Türk ve Kürt Ulusolcularının Yankeeleşmesi
Siyaset, geniş kitlelerin teveccüh ve desteğini kazanmak üzere yapılır. Siyasi bir mücadelenin meşru söylem ve eylem tarzının üç aşağı beş yukarı hangi temel ilkeler üzerine inşa edileceği bellidir. Aynı şekilde hangi söylem ve eylem tarzlarıyla siyaset yapılamayacağı da ortalama akıl ve ahlak sahipleri tarafından bilinir.
Hiç tarih bilmesek. Geçmişe dair zihnimizde hiçbir kayıt ve kıyas kalmamış olsa. Sadece son bir hafta (6-12 Ekim) içinde olup bitenlere bakılsa dahi ülke ve toplumun nereye sürüklenmek istendiği olanca açıklığıyla idrak edilebilecek kadar net. Cinayet, sabotaj, kundaklama, yağma gibi cürümlere endekslenmiş, sokaklara ve kitlelerin üzerine salınan kudurgan bir şiddet. Üstüne bir de bütün bu suçları başkalarına yüklemek üzere sürdürülen kara propaganda seferberliği.
PKK-HDP cephesi ve CHP cenahı kadar bu ikisi arasında bir sarkaç gibi gidip gelen sol-Alevi ve liberal aktörlerin siyaset ve toplum üzerinde hangi araç ve yöntemlerle hegemonya kurmaya çalıştıkları ortada. Bu hegemonya adına yalan, çarpıtma, kör şiddet, ırkçı saldırganlık ve çürütmeyi esas alan bir siyasal strateji uygulanıyor.
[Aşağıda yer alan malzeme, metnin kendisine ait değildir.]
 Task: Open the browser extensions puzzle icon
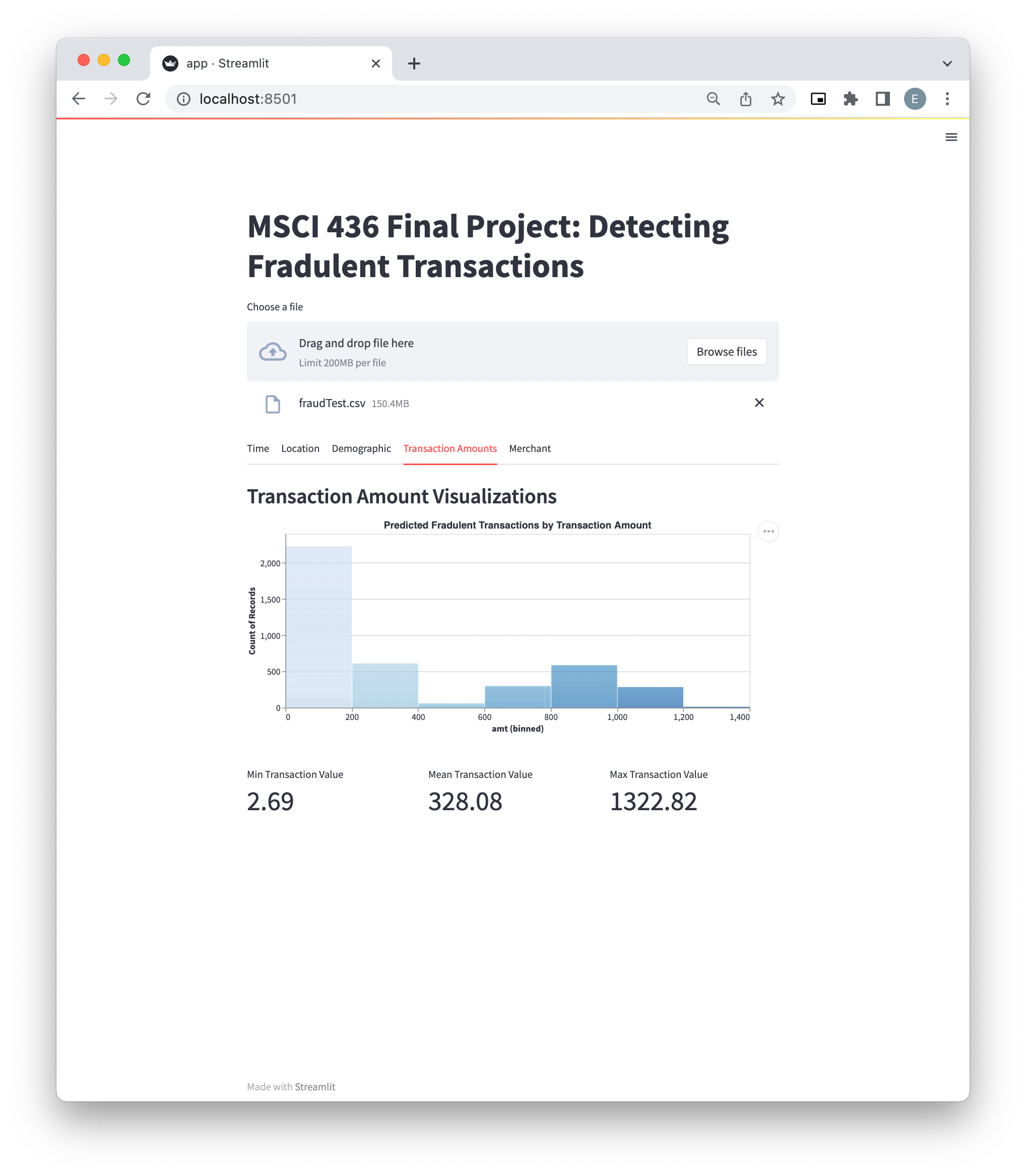[851, 98]
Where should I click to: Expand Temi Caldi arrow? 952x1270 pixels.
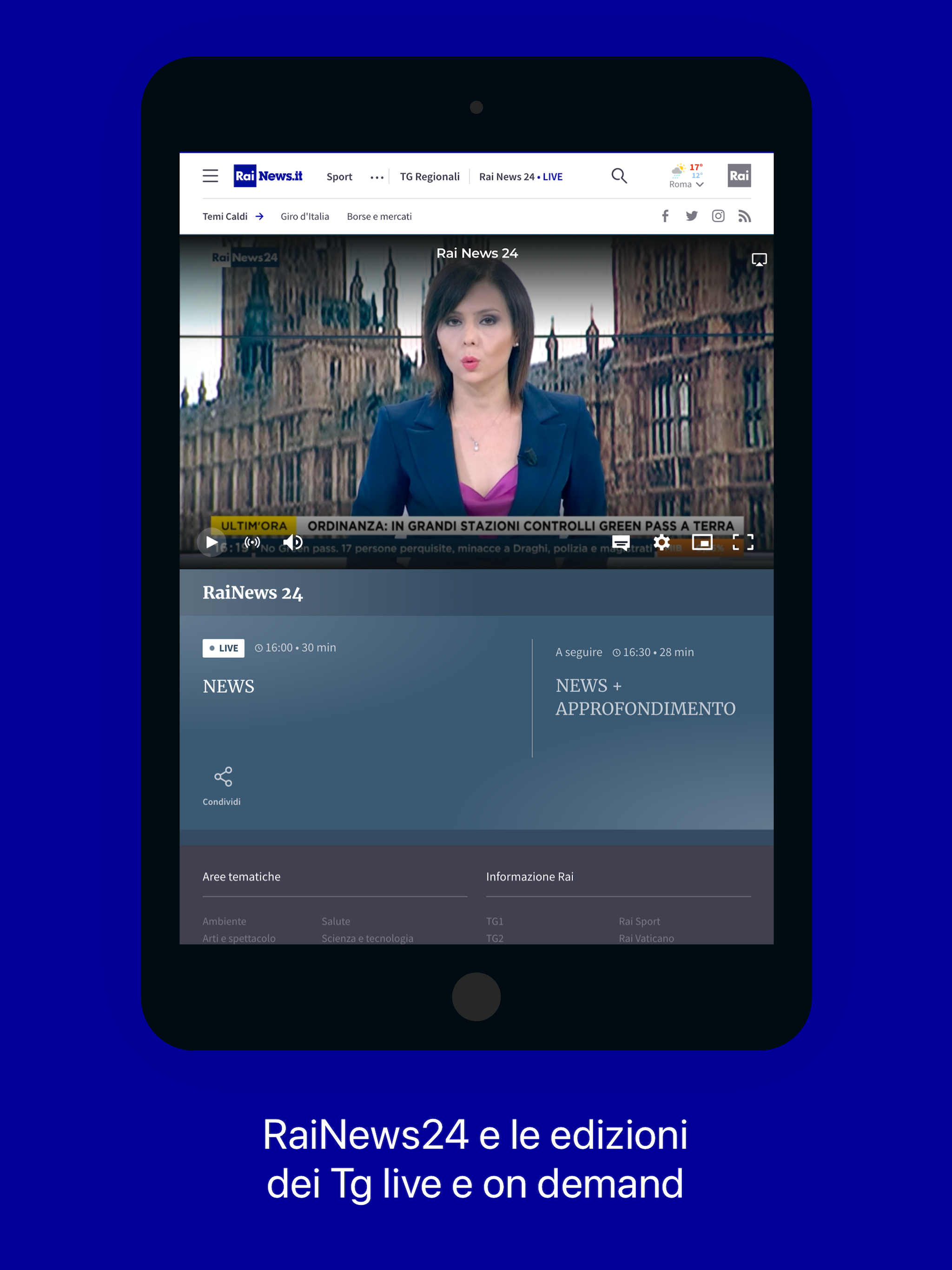259,217
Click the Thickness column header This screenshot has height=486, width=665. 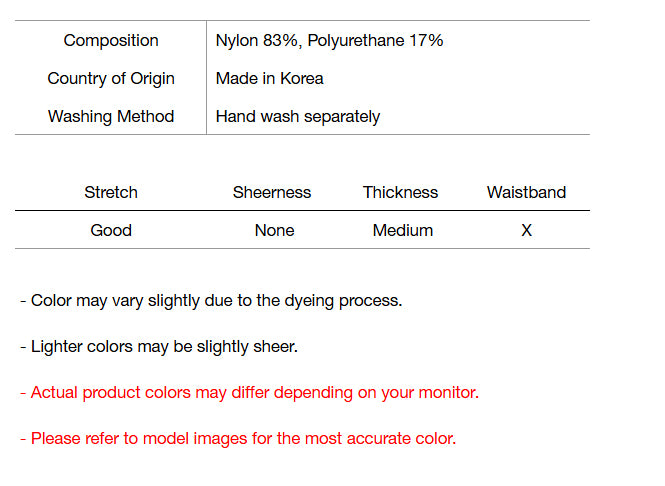click(401, 193)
Belediyeleri, çarşıları, okulları, ambulansları, halk otobüslerini, Kur’an kurslarını, yurtları, müzeleri, dernekleri, AK Parti, Hüda-Par, SP bürolarını PKK-BDP militanları yaktı elbette. Katledilen 38 insanın kanından devlet, hükümet veya başkası değil doğrudan doğruya ‘Kobani Sehildanı’ kod adıyla terör estiren Kürt ulusalcıları sorumludur. Bu türden barbarlıkların, vahşetin PKK-HDP kadroları tarafından sergilendiğinden hiç kimsenin şüphesi yok. Her şey göz önünde olup bitti. Gururla, bir zafer sarhoşluğuyla sergilediler saldırganlıklarını. Bir egemenlik göstergesi olarak sundular tehditlerini, yakıp yıktıkları yerlerin resimlerini. Ancak bütün bu barbarlıkları, vandalizmi CHP ve her fraksiyondan sol-sosyalist örgüt, çevre, aydın ve sanatçılar da ‘empati yapma’ adına tasvip etti, destekledi ve teşvik etti. Çünkü bütün bunları aynen Gezi sürecinde olduğu gibi AK Parti Hükümetini itibarsızlaştırmak ve devirmek üzere bir fırsat olarak gördüler.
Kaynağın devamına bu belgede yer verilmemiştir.